Routing the traffic to a list of IP ranges

If you deselected the all traffic option, you must list all addresses or ranges for which the traffic will be routed through the VPN.

Optionally, a private DNS server can be used. This lets you use your own DNS server to resolve the domains of your private data sources that are accessed through the VPN. You have to fill in the IP address of this DNS server, and the list of domains that should be resolved using this DNS server. The other domains will still be resolved by the regular Dataiku DNS servers.

Note

To enable VPN tunneling, the Dataiku instance needs to be restarted. This operation could take up to 15 minutes.

VPN IPsec#

You can connect to your on-premise data sources using a site-to-site VPN leveraging the IPsec protocol.

Important

  • VPN IPsec is not available in all Dataiku plans. You may need to reach out to your Dataiku Account Manager or Customer Success Manager.

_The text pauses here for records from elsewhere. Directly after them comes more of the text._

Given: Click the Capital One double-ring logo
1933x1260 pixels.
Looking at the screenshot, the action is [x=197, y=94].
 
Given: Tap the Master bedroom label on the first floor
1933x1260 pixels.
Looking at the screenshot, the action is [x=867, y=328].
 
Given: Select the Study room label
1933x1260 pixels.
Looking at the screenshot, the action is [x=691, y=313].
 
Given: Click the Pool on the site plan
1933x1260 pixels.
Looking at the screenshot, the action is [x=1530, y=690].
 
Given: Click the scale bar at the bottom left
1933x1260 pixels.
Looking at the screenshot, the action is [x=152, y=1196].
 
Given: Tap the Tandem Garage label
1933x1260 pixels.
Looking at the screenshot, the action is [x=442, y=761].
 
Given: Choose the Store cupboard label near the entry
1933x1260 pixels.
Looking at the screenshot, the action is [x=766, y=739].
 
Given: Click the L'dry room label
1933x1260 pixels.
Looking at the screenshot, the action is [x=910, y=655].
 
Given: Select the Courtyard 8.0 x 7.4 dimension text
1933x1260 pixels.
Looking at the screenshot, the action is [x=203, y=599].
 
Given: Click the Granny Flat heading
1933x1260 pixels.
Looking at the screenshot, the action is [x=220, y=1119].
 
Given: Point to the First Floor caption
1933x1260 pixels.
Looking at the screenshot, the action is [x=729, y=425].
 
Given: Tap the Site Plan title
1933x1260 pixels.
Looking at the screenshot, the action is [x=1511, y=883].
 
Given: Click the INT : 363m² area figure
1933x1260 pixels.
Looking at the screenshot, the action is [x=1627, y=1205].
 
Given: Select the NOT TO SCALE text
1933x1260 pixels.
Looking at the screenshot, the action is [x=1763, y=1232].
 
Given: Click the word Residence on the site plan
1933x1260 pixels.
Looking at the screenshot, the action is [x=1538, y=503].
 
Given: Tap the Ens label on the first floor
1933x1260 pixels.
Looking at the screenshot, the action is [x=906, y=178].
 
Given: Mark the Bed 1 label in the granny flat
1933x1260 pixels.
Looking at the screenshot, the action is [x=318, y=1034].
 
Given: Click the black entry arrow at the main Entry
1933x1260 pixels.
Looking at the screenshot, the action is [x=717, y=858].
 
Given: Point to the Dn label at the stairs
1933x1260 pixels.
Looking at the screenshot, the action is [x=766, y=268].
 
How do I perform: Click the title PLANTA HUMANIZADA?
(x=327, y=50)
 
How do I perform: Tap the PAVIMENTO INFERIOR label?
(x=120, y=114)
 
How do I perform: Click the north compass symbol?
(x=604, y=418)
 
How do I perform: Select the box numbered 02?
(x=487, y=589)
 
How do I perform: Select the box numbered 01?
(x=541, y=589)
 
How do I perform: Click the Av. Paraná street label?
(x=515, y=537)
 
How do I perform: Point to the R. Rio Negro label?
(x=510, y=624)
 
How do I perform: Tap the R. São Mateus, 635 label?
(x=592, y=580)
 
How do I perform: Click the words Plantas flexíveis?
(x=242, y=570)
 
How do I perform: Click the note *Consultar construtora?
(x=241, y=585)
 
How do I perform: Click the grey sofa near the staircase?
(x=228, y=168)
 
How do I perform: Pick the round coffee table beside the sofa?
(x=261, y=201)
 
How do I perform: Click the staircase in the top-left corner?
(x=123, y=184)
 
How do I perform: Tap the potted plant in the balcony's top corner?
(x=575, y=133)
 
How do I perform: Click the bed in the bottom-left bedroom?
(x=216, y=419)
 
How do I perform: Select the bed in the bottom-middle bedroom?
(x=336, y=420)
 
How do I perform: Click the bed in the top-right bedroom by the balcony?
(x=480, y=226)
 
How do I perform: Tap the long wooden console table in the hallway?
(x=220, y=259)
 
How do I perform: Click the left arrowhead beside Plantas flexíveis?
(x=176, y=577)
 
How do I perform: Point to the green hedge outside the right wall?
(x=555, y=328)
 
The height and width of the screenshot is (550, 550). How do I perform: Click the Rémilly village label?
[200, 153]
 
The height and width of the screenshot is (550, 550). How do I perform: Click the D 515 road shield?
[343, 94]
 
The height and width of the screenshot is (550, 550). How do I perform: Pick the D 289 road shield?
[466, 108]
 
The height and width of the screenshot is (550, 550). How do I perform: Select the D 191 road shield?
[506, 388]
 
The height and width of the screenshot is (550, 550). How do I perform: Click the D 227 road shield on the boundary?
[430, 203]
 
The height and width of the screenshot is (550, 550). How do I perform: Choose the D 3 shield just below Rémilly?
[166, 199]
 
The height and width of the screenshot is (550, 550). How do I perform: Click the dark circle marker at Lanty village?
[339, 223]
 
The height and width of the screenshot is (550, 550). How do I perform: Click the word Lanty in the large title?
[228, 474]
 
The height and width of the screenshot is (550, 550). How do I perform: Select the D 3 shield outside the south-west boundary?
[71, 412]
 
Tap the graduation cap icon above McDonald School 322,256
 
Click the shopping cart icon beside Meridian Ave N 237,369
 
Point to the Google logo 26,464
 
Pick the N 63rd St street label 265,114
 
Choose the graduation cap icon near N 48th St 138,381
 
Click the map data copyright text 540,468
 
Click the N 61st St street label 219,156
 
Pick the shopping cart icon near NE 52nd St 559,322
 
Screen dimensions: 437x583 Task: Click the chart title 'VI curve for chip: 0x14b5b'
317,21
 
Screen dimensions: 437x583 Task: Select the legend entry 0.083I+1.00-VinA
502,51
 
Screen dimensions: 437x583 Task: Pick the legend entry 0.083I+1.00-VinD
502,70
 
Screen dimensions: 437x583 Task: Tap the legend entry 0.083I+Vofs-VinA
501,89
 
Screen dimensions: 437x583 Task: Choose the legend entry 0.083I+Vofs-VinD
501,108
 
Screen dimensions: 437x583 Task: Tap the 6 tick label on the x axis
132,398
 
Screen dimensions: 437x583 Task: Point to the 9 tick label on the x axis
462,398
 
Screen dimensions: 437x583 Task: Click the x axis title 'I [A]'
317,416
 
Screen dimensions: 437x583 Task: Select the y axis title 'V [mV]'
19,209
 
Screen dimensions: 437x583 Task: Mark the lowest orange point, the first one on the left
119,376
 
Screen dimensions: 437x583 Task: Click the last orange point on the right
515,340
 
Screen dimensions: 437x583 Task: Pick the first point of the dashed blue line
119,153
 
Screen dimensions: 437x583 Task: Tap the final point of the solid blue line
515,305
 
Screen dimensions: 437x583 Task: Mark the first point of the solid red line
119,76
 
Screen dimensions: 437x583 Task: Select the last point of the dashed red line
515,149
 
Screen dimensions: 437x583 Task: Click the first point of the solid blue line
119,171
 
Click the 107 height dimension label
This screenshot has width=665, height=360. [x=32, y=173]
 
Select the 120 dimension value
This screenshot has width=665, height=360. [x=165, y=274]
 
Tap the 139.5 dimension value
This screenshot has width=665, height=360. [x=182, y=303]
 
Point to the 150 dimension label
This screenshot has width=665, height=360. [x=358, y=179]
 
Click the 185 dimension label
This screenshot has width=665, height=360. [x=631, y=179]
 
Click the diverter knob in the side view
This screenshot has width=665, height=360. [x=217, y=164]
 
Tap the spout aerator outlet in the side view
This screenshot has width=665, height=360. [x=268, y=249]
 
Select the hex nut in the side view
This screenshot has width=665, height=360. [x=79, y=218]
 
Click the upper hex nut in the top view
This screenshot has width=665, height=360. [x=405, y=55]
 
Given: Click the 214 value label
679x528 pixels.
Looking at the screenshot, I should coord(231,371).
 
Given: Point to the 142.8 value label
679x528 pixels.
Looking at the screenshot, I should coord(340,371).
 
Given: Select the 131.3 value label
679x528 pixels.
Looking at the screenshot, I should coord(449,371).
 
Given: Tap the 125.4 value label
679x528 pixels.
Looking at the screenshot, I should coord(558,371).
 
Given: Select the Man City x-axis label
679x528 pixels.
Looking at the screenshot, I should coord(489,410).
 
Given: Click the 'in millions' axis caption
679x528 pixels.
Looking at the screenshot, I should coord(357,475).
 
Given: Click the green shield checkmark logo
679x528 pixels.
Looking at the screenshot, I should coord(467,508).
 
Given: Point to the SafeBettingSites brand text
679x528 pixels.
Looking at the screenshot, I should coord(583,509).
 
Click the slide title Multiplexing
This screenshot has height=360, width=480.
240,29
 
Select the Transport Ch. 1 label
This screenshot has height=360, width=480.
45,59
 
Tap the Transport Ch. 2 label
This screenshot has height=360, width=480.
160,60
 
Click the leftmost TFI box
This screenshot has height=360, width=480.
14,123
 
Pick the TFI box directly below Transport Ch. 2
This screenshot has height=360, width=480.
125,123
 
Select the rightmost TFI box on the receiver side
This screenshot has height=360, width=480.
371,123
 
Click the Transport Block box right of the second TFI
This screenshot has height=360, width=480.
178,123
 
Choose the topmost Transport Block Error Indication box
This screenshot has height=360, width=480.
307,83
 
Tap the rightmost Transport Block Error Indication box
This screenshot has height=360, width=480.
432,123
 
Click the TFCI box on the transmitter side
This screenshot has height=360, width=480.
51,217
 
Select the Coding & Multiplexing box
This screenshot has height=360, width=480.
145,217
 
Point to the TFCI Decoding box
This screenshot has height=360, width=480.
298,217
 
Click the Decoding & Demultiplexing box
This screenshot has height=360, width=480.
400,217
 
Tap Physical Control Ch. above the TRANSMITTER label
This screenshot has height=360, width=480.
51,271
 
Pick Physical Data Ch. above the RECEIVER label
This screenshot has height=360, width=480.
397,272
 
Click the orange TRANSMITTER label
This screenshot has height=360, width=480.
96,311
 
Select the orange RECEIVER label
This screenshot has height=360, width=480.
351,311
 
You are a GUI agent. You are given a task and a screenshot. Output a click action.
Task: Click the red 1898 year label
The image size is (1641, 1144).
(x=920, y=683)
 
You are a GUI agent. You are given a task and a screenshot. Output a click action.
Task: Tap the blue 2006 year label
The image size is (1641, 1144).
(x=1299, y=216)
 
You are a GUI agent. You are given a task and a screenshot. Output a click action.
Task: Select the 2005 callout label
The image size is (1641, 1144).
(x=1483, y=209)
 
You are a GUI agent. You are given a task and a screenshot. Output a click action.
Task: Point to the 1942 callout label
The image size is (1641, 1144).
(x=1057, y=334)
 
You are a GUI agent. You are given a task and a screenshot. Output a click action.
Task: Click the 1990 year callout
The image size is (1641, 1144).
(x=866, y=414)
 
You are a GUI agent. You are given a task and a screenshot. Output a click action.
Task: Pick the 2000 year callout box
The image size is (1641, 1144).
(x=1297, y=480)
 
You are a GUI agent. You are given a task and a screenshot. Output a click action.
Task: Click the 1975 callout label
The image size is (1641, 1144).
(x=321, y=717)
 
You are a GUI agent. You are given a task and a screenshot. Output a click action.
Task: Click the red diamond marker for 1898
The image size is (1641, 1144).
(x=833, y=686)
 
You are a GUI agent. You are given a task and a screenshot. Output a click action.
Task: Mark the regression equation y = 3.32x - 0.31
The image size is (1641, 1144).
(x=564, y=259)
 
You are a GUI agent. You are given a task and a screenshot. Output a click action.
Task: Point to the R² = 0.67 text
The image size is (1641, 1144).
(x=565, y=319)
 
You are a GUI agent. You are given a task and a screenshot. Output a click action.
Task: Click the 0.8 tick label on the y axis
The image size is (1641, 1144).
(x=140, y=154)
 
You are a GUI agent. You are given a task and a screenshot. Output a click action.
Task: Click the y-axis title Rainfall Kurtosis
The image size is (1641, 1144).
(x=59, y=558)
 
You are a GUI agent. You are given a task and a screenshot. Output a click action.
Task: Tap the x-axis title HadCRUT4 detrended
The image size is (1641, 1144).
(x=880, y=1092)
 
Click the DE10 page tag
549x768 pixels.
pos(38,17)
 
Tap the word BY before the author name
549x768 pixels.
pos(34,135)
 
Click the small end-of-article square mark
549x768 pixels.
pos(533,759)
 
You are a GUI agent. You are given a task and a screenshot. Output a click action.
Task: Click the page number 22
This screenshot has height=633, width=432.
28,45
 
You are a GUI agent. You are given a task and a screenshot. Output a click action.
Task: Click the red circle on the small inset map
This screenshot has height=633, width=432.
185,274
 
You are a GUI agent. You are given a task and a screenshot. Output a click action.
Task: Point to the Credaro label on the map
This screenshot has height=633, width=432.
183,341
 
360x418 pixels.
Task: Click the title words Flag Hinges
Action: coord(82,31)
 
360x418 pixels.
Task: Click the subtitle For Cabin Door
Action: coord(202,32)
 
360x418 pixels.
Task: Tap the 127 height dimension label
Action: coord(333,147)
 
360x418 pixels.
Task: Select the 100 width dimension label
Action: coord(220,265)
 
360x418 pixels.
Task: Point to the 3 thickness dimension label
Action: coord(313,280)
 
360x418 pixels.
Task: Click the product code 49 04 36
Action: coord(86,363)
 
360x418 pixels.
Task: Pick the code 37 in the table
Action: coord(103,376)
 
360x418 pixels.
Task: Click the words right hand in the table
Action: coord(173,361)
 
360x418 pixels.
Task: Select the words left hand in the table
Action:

  • You must allow Dataiku Cloud Public IPs to reach your VPN Gateway device. These IP addresses depend on your Dataiku Cloud region and are listed in the Launchpad connection forms.

Create your configuration file#

Each VPN tunnel configuration tends to have unique edge cases. We strongly recommend that you contact the Dataiku account team to complete this configuration.

Create your secrets file#

Currently, only secret key authentication is supported for IPSec. The secrets.conf file should appear as below:

# ipsec.secrets =this file holds shared secrets for authentication.
: PSK "your_secret_key"

Add the extension on your Launchpad#

Once you have created the required configuration and secrets files, you can actually create the extension on your Launchpad. If you need to create tunnels for both Design and Automation nodes, you will have to create separate configs.

To configure the VPN:

  1. Go to Launchpad’s Extensions panel.

  2. Add the IPsec extension.

  3. Input your created configuration and secrets files for all required nodes.

  4. If needed, you can enable the source address translation. This will allow you to select the specific IP used by your Dataiku Cloud instance traffic.

  5. Set the internal IP of your database as the host parameter for the connections that use the VPN tunnel.

Note

  • The translated address should be in the format A.B.C.D/M=X.Y.Z.T, where A.B.C.D/M is the target subnet and X.Y.Z.T is the NAT gateway address.

  • For example, if your target subnet is 192.168.20.0/24 and you expect traffic to come from 192.168.10.1, the translated address should be 192.168.20.0/24=192.168.10.1.